Search code examples
csortingreallocfile-readisalpha

C programming: Problems reading a filetext and trying to sort out the longest word


I am beginner at coding, so I might be doing quite a few rookie mistakes here and there. We got this task in school and the goal is to sort out the longest word and print it together with the number of characters it has. I have gotten this far but from here and on I have a hard time finding where the problems lies. The program gets stuck on iteration 49,50,51 and 59 most of the times. I think it is because the realloc returns NULL for the longestWord variable.

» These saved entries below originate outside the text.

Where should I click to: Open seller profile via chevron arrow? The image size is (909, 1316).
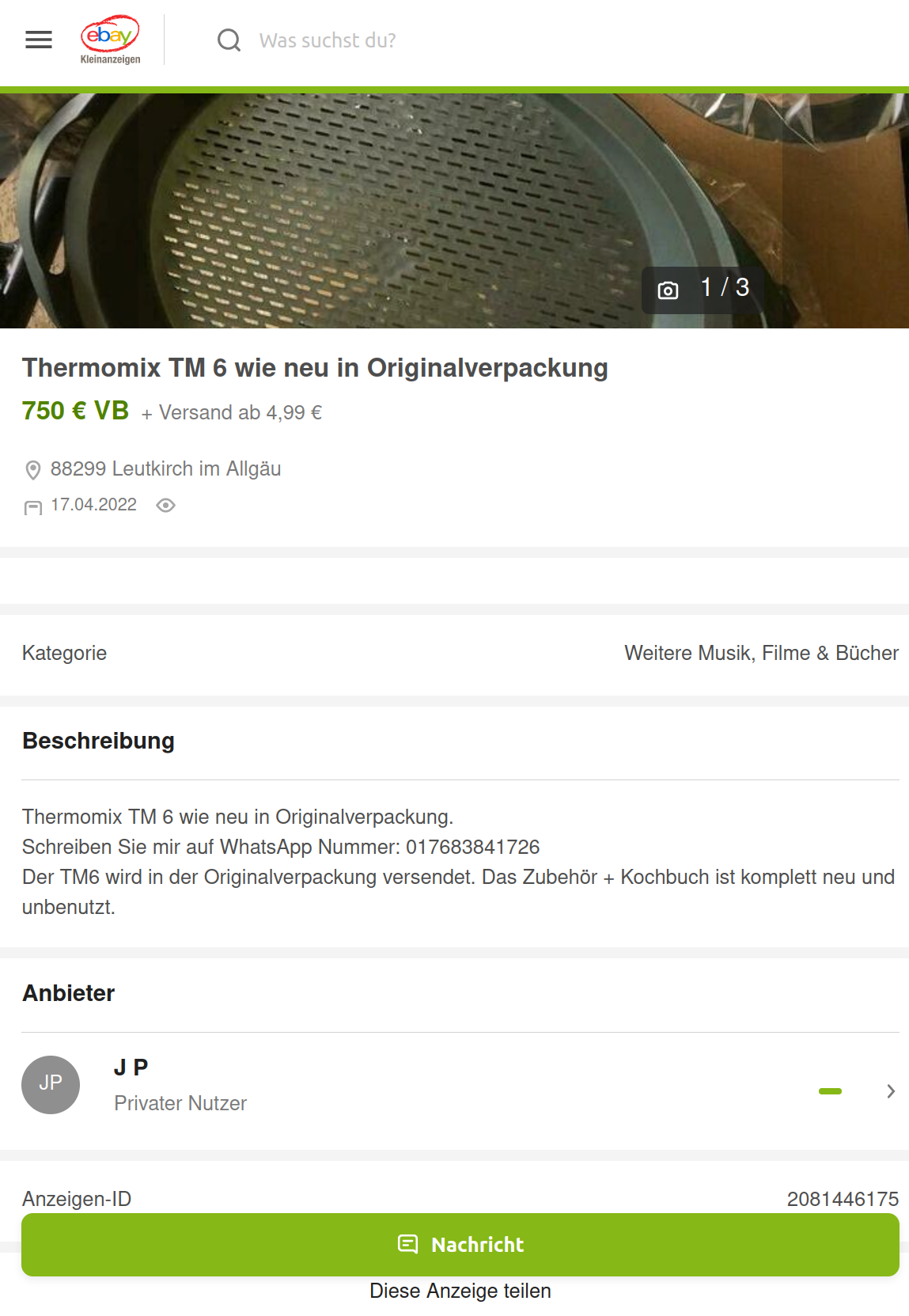coord(891,1091)
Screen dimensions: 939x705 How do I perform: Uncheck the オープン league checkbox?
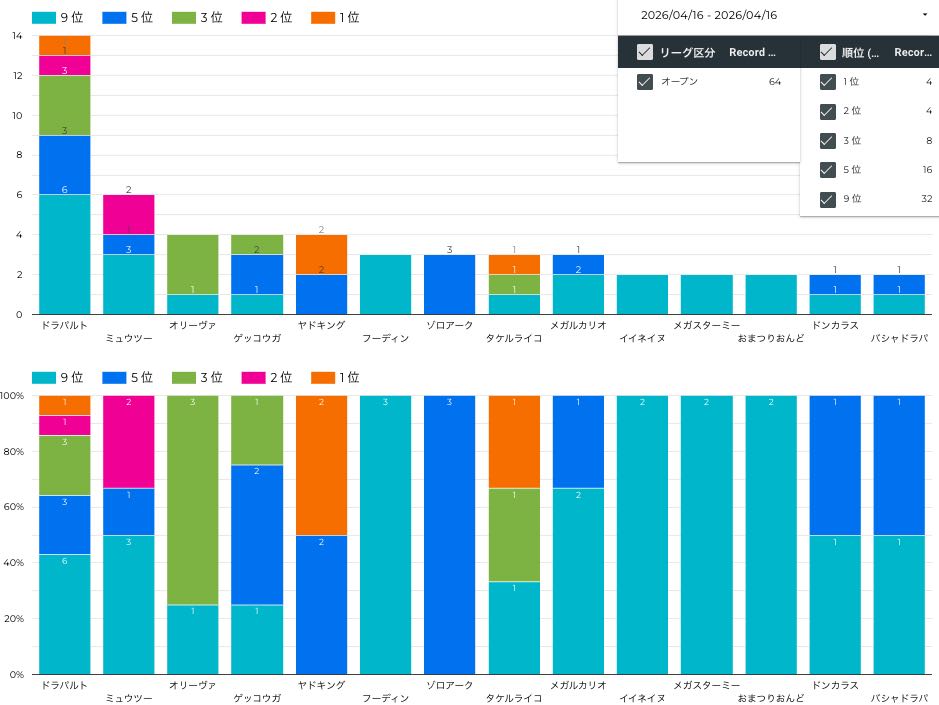click(645, 82)
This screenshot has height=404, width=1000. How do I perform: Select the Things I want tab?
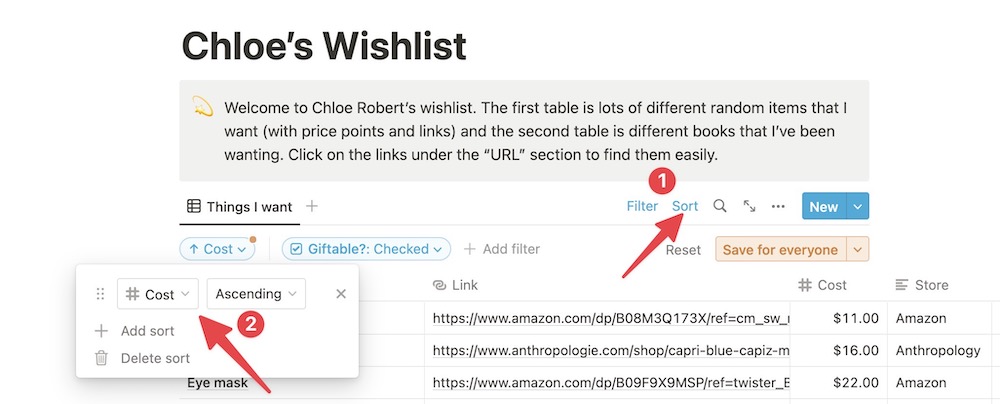click(239, 207)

Any ideas where to look trying to fix these issues? Thanks in advance guys!

Input:

abc
abcde
abcdefghij
abcdefghij
abcdefghijklmnopq
abcdefghijklmnopq
abcdefghijklmnop
auf wiedersehen

Expected output:

17 characters in longest word: abcdefghijklmnopq

My Code so far:

#include <stdio.h>
#include <stdlib.h>

//_________//

FILE* fptr;
int c;
int iteration=0;     //Just to keep track 



//___________Main____________//

int main()
{

    fptr = fopen("C:\\....\\input", "r");

    char *s;
    char *longestWord;
    int i=1, charCount=0;

    s = (char*) malloc (sizeof(char));
    longestWord = (char*) malloc (sizeof(char));

    while((c=fgetc(fptr)) != EOF){
        iteration++;
        printf("Iteration %d\n",iteration);
        if (isalpha(c)!=0 ){

            s=realloc(s,i*sizeof(char));
            s[i]=c;
            i++;
        }

        else if(c==' ' || c =='\n'){
            if(i>charCount){
                charCount=i-1;
                longestWord=realloc(longestWord,i*sizeof(char));


                while(longestWord == NULL){
                         longestWord=realloc(longestWord,i*sizeof(char));
                }
                for(int t=0;t<i;t++){
                        *(longestWord+t)=*(s+t);

                }

                i=1;

            }

            else{
               printf("*********Checkpoint 3***************\n");                //Checkpoint 3
               i=1;

            }

        }

        else{
            printf("\n\n********Error, got to the else section of the program********\n\n");
        }

    }

    printf("%d characters in the longest word: %s\n",charCount, longestWord);

    free(s);
    free(longestWord);
    fclose(fptr);
    return 0;

} //_____________END OF MAIN____________ //


Solution

  • Here is an updated version of your code that does what you requested.

    #include <stdio.h>
    #include <string.h>
    #include <stdlib.h>
    #include <ctype.h>
    
    int main()
    {
        FILE* fptr;
        int c;
        char *s;
        char *longestWord;
        int i=0;
    
        fptr = fopen("input.txt", "r"); // TODO: validate if fptr is not NULL
    
        // TODO: validate the return of mallocs
        s = (char*) malloc (sizeof(char)); // allocates 1 element
        longestWord = (char*) malloc(sizeof(char));
    
        while((c=fgetc(fptr)) != EOF){      
            if (isalpha(c) != 0 ){
                s=realloc(s, strlen(s)+1);
                s[i]=c;
                i++;
            }
            else if(c==' ' || c =='\n'){            
                s[i] = '\0';
    
                // check if it is the longest
                if(strlen(s) > strlen(longestWord)) {
                    longestWord = realloc(longestWord, strlen(s)+1);
                    strcpy(longestWord, s);
                }
    
                memset(s, '\0', strlen(s)+1);
                i=0;
            }
            else{
                printf("Weird character %c\n", c);
            }
        }
    
        printf("%ld characters in the longest word: %s\n", strlen(longestWord), longestWord);
    
        free(s);
        free(longestWord);
        fclose(fptr);
        return 0;
    }
    

    Please note the following:

    • Validations of the return values of functions such as fopen, malloc, ..., are missing;
    • Global variables do not make sense in this particular program and therefore were moved inside the main function;
    • Words with characters that are not part of [a-zA-Z] are ignored.